You could save lives right now if you wanted to. You could donate blood, bone marrow, a kidney, a lung, or part of your liver, and you would be fine. People will die because you are not doing those things. On average, 22 people in the U.S. die each day – nearly one an hour – for want of a donated organ. Up to eighty percent of those patients – about 17 people a day – die because they need a kidney transplant. Now, you only need one kidney to survive. Donating that kidney would be painful, expensive, and could alter your life and health prospects dramatically. It could even kill you eventually, say if you develop kidney failure or cancer in your remaining kidney later. But you would have saved a life.

What about blood? Americans need blood transfusions at a rate of about 4.5 million people each year, with the largest group being cancer patients, followed by transplant patients. One blood donation can save up to three lives, but only about 25% of Americans eligible to donate blood actually do it. Blood donation is pretty painless, your body will just make more blood, and if everyone that was eligible donated every two months (the most frequently you can donate) there would be no shortage and there would be no risk of people dying for want of a blood transfusion. But 75% of eligible donors don’t donate.

Or bone marrow? Forty-four thousand Americans are diagnosed with leukemia each year, including 3,500 children. Roughly half the adults and 700 of the children - well over twenty-thousand people - will die, denied the major chance for survival for want of a bone marrow donor. Registering as a donor to see if you’re a match requires only a cheek swab in the privacy of your own home. If you’re a match, 80% of donations are done by way of a blood draw – the same process as blood donation, because all they need are stem cells already present in your blood. For the 20% that require invasive collection, it only takes about three weeks to fully recover from bone marrow donation, and the side effects are minimal: mild pain, fatigue, headache, bruising at the incision site. Only about 2% of the American population register as potential bone marrow donors.

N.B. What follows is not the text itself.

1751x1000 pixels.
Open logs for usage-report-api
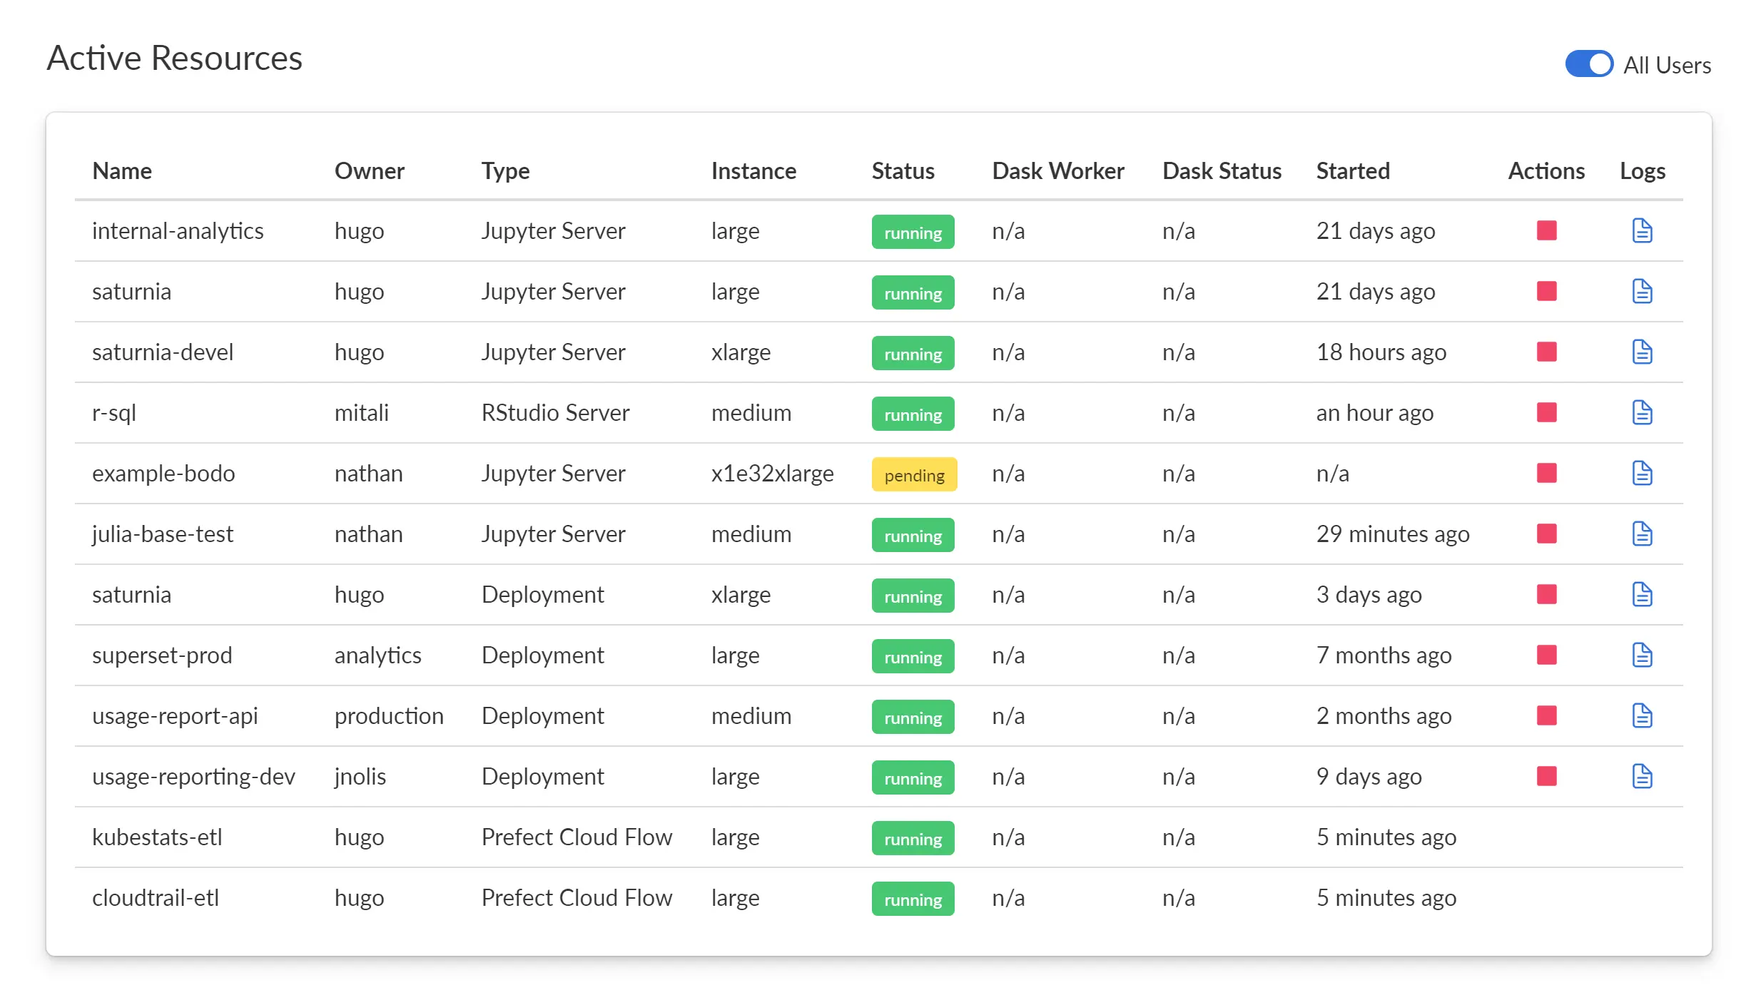click(x=1642, y=716)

Or lungs? You can live with one lung. How about livers? A couple thousand people die each year waiting for liver transplants. The liver regenerates itself. You can donate a portion of your liver and save a life.

So, knowing that thousands upon thousands of people die every year because their fellow Americans refuse to undergo mostly simple, low risk procedures, why doesn’t the government force healthy people to donate kidneys, or livers, or even blood and bone marrow? Because it would be ridiculous, right? To make someone risk their health, in some instances their very life, to save someone else? To forcibly prioritize someone else’s life above theirs? People donate blood, bone marrow, and organs voluntarily all the time. But they shouldn’t be forced to do that, to give up their bodily autonomy to save someone else’s life, should they?

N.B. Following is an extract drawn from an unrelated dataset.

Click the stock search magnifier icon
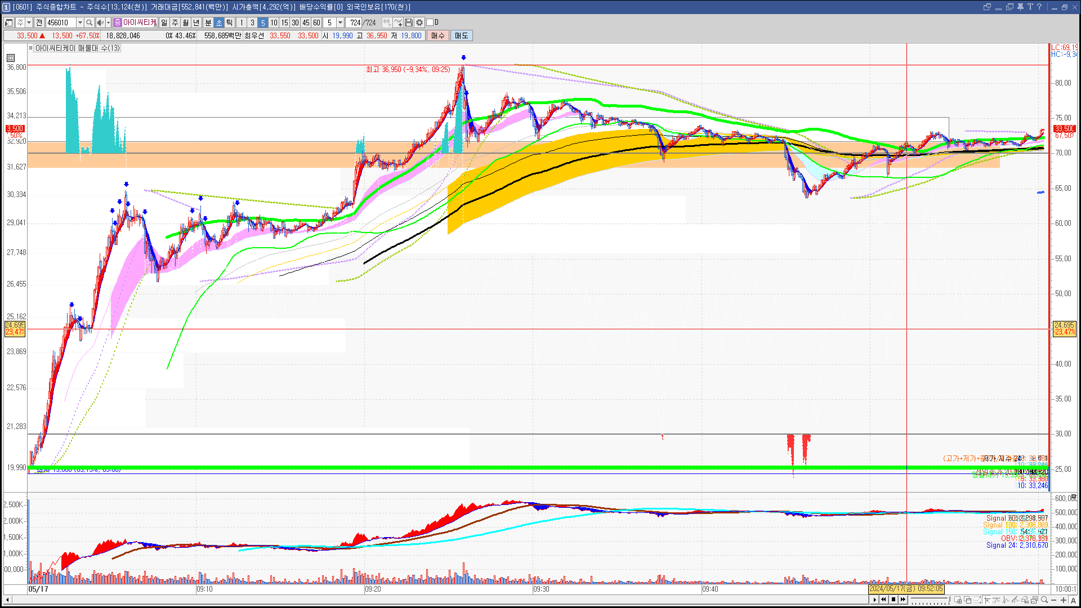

In the United States, you cannot be forced to donate any portion of your body, even after death. Even though thousands of people – including infants and children - suffer and die for want of those donations every year.

Unless you are a woman capable of producing a child.

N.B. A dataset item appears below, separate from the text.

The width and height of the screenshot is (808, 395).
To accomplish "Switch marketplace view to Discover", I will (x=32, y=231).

The maternal death rate in the U.S. is the highest in the developed world. Severe maternal morbidity, defined as “unexpected outcomes of labor or delivery that have serious short- or long-term health impacts” affects 60,000 women in the U.S. annually. Both maternal deaths and severe morbidity are on the rise.

The question of when life begins is a red herring, a distraction. What matters is that nobody has the right to use your body against your will, even to save their life or the life of another person. So even if an embryo is a person at conception, that doesn’t justify forcing a woman to incubate it against her will. Whether to bring a baby into the world is a life altering decision, and it can literally be a life-and-death decision. I can’t help but think that if American men were at risk of being forced to sacrifice their health, their opportunities, their careers, their freedom, and their lives in order to bring babies into the world, this wouldn’t even be an issue. There would simply be no question that abortion would be legal, because men’s lives are valued in American society. Women’s lives, however, are, by and large, disposable. If that weren’t true, there wouldn’t be a ten year old girl in Ohio right now being denied an abortion. But somehow the State of Ohio decrees that it is necessary and just that a child be forced to produce the child of her rapist.

Abortion is healthcare. A woman’s body is her own, and no on else’s.